[BioC] Re: lm.series, design matrix

James Wettenhall wettenhall at wehi.edu.au
Mon Jul 28 00:39:34 MEST 2003


Dear Chunrong,

[I've included a few maths formulae in this email, which will 
 only line up correctly in a fixed-width font like Courier.]

The linear model says that for each gene, the Expected Value of 
the "observed" log-ratios vector is equal to the design matrix 
multipled by the vector of log-ratio(s) (parameters) to be 
estimated.

Sometimes estimating the log-ratio(s) of interest is 
simply a matter of averaging the "observed" log-ratios from the 
raw data.  (But it's also nice to estimate confidence statistics 
based on correlation between replicates.)  

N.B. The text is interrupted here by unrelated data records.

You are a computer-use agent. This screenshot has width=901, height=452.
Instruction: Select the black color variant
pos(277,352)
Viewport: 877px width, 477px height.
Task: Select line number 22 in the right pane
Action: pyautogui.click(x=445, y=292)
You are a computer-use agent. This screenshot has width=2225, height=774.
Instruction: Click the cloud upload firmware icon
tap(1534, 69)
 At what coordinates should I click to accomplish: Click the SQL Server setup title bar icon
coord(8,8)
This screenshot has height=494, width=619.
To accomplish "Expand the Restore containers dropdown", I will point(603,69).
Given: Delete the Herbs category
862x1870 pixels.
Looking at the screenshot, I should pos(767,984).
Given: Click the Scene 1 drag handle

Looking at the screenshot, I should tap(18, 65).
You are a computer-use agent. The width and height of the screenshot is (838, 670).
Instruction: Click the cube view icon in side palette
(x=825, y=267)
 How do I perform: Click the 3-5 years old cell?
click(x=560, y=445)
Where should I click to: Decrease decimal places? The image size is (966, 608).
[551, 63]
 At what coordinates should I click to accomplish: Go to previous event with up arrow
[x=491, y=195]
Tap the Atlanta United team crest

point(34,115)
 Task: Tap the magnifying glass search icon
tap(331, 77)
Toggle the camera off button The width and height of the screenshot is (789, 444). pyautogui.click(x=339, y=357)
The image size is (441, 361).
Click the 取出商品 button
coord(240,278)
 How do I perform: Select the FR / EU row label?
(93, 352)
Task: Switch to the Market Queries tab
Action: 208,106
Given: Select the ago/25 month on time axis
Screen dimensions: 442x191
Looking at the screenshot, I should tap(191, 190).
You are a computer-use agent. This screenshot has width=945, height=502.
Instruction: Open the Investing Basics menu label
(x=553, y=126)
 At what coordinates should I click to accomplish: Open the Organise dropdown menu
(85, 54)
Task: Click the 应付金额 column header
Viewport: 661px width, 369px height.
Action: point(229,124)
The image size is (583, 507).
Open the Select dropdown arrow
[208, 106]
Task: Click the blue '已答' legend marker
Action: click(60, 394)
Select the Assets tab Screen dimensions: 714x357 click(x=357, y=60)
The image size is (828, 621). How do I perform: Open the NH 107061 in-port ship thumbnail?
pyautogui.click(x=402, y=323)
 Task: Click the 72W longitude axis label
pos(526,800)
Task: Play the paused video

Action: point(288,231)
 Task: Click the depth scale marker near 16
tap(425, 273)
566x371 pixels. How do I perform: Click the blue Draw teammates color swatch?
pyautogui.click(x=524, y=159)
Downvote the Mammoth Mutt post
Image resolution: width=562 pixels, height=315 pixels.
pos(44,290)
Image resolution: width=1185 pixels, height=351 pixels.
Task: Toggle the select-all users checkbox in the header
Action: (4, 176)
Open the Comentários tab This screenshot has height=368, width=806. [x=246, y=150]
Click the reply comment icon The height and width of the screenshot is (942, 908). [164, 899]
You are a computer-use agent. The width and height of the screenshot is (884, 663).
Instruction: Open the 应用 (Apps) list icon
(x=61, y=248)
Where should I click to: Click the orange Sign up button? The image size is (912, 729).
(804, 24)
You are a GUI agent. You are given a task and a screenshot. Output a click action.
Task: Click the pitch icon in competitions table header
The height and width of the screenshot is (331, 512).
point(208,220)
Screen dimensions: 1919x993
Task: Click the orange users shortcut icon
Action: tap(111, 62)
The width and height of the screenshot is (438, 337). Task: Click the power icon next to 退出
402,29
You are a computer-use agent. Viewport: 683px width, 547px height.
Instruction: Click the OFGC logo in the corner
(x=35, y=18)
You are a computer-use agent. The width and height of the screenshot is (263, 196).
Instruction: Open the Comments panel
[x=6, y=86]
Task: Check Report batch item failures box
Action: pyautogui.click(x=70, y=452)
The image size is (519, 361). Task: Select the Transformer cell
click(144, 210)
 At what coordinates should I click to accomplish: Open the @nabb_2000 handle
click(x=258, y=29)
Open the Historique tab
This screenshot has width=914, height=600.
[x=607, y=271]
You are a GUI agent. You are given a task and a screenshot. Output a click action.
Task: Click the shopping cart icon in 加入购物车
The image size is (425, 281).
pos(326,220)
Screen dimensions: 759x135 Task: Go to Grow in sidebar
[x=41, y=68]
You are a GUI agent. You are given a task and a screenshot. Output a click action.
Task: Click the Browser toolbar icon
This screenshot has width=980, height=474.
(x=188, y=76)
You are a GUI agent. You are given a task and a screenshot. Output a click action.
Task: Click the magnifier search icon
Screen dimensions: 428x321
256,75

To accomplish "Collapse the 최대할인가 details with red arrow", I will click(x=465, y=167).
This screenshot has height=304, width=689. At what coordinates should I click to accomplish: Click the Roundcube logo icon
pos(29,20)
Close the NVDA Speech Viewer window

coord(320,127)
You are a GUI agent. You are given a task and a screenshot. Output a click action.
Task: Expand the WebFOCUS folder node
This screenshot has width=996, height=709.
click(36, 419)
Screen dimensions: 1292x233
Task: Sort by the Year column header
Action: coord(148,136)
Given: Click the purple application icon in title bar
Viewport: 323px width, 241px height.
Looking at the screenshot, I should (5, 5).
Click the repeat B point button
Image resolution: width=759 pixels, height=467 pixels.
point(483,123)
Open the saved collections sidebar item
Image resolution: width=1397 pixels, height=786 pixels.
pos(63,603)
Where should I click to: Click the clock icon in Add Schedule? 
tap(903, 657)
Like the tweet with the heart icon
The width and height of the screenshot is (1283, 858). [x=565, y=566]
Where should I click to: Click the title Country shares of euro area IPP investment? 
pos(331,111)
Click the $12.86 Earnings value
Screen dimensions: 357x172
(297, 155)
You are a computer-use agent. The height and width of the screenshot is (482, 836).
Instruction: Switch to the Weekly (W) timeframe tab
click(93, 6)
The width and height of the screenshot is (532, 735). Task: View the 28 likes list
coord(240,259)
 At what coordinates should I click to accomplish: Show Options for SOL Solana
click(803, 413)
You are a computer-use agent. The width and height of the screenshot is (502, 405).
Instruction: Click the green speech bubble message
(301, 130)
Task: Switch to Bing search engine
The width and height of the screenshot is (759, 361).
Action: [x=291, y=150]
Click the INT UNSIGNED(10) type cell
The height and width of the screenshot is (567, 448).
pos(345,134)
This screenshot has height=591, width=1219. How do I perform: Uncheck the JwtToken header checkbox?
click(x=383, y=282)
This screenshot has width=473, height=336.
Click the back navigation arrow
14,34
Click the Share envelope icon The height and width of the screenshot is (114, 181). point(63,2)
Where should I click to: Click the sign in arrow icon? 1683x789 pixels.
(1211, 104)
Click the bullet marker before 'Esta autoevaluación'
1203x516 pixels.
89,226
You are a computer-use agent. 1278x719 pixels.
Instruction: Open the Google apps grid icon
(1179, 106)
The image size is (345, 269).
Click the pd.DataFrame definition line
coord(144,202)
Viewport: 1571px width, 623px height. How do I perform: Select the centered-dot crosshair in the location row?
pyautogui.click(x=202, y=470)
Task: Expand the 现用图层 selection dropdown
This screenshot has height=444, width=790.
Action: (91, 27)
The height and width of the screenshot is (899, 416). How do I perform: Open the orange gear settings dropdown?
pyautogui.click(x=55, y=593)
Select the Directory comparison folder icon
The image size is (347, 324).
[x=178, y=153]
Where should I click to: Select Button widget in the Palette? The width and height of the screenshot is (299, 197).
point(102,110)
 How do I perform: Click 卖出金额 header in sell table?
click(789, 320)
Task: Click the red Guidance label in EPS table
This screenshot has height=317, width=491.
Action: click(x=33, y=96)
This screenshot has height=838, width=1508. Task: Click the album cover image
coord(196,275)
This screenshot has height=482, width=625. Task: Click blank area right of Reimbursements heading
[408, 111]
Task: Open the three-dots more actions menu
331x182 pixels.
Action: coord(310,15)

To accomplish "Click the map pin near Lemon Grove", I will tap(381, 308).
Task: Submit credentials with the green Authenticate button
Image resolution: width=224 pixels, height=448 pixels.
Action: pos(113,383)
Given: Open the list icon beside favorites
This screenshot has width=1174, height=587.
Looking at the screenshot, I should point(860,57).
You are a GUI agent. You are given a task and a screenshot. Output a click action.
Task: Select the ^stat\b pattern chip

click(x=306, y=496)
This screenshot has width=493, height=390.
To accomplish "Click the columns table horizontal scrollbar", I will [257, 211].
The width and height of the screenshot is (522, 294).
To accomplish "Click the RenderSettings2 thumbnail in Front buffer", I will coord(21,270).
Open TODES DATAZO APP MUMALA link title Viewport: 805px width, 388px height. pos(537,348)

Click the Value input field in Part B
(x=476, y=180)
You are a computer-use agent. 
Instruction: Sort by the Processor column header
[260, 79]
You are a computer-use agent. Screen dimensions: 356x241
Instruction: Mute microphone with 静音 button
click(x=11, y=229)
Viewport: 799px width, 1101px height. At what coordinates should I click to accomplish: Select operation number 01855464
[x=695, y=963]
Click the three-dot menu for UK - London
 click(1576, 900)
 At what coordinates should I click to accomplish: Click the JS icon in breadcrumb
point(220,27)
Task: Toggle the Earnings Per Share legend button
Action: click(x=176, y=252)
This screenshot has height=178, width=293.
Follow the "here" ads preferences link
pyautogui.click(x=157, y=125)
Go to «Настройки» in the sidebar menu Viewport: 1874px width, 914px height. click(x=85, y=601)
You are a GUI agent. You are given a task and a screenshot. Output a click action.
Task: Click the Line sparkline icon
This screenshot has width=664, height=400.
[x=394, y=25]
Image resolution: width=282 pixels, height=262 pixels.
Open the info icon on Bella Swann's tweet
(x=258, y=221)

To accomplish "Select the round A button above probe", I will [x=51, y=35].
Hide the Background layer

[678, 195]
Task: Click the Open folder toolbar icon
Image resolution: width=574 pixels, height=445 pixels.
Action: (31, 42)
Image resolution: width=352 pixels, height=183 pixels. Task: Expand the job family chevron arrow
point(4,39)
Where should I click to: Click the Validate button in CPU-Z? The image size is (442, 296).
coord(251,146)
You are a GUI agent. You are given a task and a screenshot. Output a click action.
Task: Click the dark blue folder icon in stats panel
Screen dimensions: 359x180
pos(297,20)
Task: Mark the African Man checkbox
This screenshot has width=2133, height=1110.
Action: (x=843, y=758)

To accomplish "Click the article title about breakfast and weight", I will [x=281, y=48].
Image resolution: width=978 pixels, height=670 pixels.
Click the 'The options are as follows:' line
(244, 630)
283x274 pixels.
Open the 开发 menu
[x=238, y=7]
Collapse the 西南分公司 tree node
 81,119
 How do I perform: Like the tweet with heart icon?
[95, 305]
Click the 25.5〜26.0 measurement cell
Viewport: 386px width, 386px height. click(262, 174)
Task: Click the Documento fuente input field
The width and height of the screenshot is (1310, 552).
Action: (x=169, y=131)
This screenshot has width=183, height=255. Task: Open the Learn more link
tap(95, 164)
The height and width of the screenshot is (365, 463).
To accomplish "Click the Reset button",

For the Swirl Zebrafish dye-swap example (in the Limma manual), 
for each gene, there is only one log-ratio to be estimated 
(Swirl Mutant versus Wild Type) so there is only one column 
in the design matrix.  Estimating the log-ratio for each gene 
can be done by taking a weighted average using -1's for dye 
swaps.

For the ApoAI KO data set, the design matrix would be easier 
to construct if we chose to estimate parameters (log-ratios) for 
(Wild Type versus Reference) and (ApoAI Knockout versus Reference), 
because this is the way the arrays were hybridized.  Then the 
design matrix would look like this: (16 rows in total)

1 0
: :
1 0
0 1
: :
0 1

but because we are really interested in estimating log-ratios 
for (Wild Type vs Reference) and (ApoAI Knockout vs Wild Type), 
we have to post-multiply our design matrix above by the 
matrix 
1 0
1 1

[ PLEASE READ THIS IN COURIER FONT ]

because 

 M (WT vs Ref)        1    0    M (WT vs Ref)
[             ]   = [        ] [             ]
 M (KO vs Ref)        1    1    M (KO vs WT)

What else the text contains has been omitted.